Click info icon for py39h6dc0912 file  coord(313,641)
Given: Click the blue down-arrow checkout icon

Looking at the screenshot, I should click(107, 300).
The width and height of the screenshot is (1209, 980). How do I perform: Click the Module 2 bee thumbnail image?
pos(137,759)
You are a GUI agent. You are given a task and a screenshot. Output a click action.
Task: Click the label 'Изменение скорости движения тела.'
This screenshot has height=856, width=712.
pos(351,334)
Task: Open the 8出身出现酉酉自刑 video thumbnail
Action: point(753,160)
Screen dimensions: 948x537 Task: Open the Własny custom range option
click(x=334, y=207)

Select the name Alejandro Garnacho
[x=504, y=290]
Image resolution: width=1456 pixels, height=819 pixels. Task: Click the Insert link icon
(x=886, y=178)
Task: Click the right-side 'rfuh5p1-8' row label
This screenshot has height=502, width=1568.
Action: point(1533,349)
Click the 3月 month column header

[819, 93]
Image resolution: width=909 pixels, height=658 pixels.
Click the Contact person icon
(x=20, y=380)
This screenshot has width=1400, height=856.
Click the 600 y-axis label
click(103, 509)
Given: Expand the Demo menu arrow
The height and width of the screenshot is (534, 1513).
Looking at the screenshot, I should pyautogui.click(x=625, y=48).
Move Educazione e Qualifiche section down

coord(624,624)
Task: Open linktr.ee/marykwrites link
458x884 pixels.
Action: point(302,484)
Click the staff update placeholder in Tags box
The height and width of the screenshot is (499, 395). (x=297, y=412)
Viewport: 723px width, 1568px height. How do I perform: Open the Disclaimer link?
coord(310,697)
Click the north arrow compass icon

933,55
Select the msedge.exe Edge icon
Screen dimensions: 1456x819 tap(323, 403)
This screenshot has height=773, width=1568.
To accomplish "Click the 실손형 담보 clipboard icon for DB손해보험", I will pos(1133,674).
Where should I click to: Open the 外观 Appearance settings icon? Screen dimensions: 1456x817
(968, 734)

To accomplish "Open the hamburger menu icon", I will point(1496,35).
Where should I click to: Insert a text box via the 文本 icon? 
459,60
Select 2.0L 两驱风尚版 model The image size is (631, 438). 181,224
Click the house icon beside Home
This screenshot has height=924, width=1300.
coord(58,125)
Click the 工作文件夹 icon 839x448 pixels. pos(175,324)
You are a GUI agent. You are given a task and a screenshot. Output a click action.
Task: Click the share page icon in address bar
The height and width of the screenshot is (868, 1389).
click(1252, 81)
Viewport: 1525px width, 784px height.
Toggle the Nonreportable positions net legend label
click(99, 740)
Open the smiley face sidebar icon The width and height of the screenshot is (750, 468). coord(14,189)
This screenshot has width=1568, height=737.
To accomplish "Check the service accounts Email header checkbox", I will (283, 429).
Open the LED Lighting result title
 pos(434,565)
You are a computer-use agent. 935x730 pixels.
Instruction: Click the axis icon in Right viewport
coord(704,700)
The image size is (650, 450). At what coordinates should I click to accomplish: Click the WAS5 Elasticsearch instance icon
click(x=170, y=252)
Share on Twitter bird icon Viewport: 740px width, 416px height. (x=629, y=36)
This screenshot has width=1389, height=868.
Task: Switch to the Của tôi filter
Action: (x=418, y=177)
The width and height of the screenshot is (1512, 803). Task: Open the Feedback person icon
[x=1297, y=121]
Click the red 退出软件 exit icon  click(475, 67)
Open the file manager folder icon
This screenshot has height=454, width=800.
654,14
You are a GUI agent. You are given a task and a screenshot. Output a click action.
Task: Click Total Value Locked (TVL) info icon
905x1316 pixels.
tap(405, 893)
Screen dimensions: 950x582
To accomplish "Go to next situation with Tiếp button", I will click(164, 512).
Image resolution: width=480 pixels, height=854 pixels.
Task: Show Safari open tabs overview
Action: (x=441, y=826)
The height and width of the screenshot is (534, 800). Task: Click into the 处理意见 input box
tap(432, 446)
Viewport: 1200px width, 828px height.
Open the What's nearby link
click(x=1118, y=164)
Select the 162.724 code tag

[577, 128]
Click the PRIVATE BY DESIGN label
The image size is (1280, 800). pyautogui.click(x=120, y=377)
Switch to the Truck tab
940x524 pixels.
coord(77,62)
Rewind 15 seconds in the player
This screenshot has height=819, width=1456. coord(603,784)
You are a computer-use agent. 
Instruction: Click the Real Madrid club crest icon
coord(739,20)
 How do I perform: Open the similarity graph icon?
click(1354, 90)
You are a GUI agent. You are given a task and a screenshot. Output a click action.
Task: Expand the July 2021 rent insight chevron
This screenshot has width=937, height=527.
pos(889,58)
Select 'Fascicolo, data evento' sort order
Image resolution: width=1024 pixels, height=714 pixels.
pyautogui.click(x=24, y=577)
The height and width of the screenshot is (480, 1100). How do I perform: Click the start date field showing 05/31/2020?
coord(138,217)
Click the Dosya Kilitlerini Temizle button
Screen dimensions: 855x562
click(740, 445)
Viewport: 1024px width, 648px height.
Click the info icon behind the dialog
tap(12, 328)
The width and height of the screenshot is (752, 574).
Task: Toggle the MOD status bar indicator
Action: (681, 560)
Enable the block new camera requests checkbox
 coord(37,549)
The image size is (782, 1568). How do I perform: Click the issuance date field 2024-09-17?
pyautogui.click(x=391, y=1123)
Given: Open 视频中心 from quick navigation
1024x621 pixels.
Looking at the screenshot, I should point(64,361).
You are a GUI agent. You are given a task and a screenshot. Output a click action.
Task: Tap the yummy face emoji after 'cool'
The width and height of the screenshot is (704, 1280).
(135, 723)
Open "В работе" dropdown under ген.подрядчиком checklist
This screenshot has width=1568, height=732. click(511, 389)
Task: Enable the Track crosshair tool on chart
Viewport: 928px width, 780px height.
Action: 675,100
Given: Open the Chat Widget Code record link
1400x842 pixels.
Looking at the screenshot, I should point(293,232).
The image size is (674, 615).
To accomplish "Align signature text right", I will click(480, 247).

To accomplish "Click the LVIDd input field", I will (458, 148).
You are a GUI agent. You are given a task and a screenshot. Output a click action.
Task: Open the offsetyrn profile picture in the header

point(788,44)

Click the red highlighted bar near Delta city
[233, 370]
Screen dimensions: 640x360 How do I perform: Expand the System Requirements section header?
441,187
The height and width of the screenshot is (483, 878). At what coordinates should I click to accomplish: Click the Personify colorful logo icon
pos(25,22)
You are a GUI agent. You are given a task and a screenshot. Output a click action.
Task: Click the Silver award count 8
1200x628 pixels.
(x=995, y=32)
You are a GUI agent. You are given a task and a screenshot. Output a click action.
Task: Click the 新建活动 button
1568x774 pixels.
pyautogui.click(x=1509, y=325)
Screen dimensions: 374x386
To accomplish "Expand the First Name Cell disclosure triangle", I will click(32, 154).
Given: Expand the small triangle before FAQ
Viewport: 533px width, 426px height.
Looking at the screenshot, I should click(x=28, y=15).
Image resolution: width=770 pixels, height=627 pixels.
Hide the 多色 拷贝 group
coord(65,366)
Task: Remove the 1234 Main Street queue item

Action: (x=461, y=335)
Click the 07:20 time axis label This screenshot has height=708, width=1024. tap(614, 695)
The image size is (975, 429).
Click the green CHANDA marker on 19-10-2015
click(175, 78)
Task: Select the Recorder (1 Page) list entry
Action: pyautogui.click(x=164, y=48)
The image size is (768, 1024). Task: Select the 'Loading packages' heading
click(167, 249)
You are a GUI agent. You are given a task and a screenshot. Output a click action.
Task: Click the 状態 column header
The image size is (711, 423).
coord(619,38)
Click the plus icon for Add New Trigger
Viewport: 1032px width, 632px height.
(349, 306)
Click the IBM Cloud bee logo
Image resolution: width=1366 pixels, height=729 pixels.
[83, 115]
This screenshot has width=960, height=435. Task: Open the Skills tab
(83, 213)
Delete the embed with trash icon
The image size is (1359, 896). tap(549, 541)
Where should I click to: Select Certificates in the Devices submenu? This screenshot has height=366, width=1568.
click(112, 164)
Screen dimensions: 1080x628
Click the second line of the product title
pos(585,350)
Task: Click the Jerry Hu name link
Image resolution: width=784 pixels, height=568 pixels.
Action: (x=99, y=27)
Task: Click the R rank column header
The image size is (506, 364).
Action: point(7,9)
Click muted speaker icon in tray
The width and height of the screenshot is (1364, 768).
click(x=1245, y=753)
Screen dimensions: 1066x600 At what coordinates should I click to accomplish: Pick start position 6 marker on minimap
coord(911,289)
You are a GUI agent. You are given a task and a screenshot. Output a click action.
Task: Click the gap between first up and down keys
◇ ◇ ◇ ◇
- Set exercise: Can you copy out, word for word, every line from the very start of the entries through the line containing "click(x=334, y=207)", including that line?

- Right answer:
Click info icon for py39h6dc0912 file  coord(313,641)
Given: Click the blue down-arrow checkout icon

Looking at the screenshot, I should click(107, 300).
The width and height of the screenshot is (1209, 980). How do I perform: Click the Module 2 bee thumbnail image?
pos(137,759)
You are a GUI agent. You are given a task and a screenshot. Output a click action.
Task: Click the label 'Изменение скорости движения тела.'
This screenshot has height=856, width=712.
pos(351,334)
Task: Open the 8出身出现酉酉自刑 video thumbnail
Action: point(753,160)
Screen dimensions: 948x537 Task: Open the Własny custom range option
click(x=334, y=207)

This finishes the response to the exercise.